Les mesures préventives
Les mesures prophylactiques font intervenir des principes agronomiques généraux et l’hygiène d’exploitation. Les céréales ne sont pas sensibles à Sclerotinia et permettent de couper la rotation maraîchère. En théorie, nous devrions essayer de cultiver au maximum trois cultures sensibles à Sclerotinia par dizaine d’années, mais c’est pratiquement impossible dans les petites fermes maraîchères. Si des dégâts importants de sclerotinioses sont déplorés dans une parcelle, nous devons tenter de ne pas y cultiver de cultures sensibles durant quatre années.
La fumure azotée raisonnée permet d’éviter une luxuriance excessive de la végétation, elle-même favorable au maintien d’une importante humidité au sol. La minéralisation des matières organiques avec libération d’azote pourrait reprendre avec l’arrivée des pluies.

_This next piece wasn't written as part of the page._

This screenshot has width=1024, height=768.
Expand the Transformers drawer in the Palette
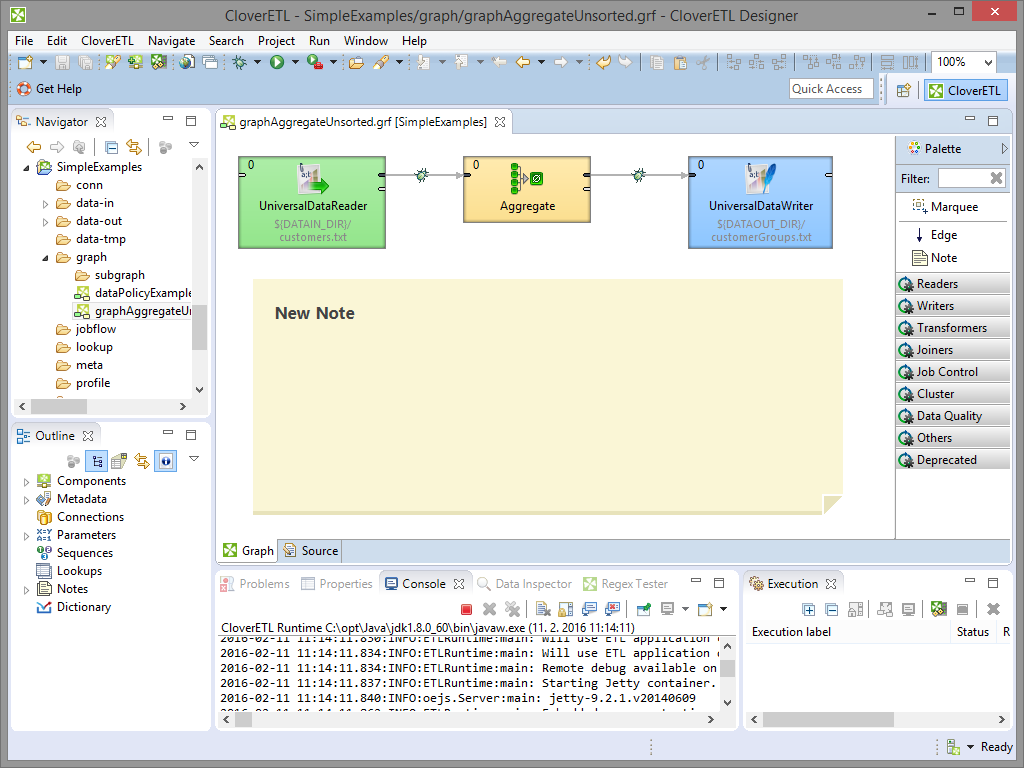952,328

Sous abri, l’aération est déterminante pour diminuer la durée de présence d’un film d’eau sur les feuilles des plantes sensibles. Dans le même raisonnement, du moins de l’automne à mi-printemps, l’irrigation par aspersion sera programmée en milieu de journée pour que les plantes aient le temps de sécher avant la nuit. Ne pas hésiter à donner un petit coup de chauffage pour aider à sécher les plantes.
Si nous devions déplorer l’apparition d’un foyer de quelques plantes atteintes, il est vivement conseillé d’enlever celles-ci avec soin et précaution, de les évacuer hors de la zone de production, et d’assurer leur destruction ou désinfection. Cette précaution vaut en particulier pour les débris végétaux portant déjà des sclérotes. Ceci est possible tant que le nombre de foyers reste limité.
La lutte biologique
La lutte biologique par application de micro-organismes antagonistes microbiens concerne Corrithyrium minitans, aussi bien vis-à-vis de Sclerotinia minor que S. sclerotiorum. Il s’agit d’un parasitisme. C. minitans émet des suçoirs qui pénètrent dans l’organisme cible. L’inoculum primaire de l’agent pathogène diminue en densité. L’efficacité globale dépend de la densité en sclérotes de départ. Si elle est très élevée, le traitement devra être renouvelé pour la culture suivante. La lutte biologique avec Contans (Coniothyrium minitans) à raison de 2 à 4 kg de produit commercial par ha pour traiter le sol à une profondeur de 5 à 10 cm donne de bons résultats. Nous pouvons déjà appliquer préventivement le produit dès la destruction des résidus de la culture précédente. En cas de très fortes attaques, un seul traitement ne suffira pas, il faudra intervenir sur plusieurs cultures successives. Il est homologué en toutes cultures, y compris sur racines de chicons.
Serenade Aso (Bacillus subtilis) est homologué contre Sclerotinia en laitues de plein air à raison d’une à cinq applications à intervalles de 5 jours entre les stades 3 feuilles étalées et taille typique (environ 17 feuilles).
Amylo-X WG (Bacillus amyloliquefaciens plantarum) est homologué en plusieurs cultures sous abri.
La lutte chimique
La lutte chimique est envisageable également en culture conventionnelle, en mettant en œuvre des produits suivants leur homologation et les cultures concernées. Tous les produits ne sont pas utilisables sur toutes les cultures.
Plusieurs produits associant boscalid et pyraclostrobine ou cyprodinil et fludioxonil, ainsi que des produits de la famille des BCM et des produits basés sur iprodione ou fludioxonil ou fluopyram ou encore des produits incluant difeconazole, azoxystrobine ou isofetamide peuvent s’employer sur de nombreuses cultures différentes, avec des différences entre les produits, à vérifier au cas par cas sur www.fytoweb.be.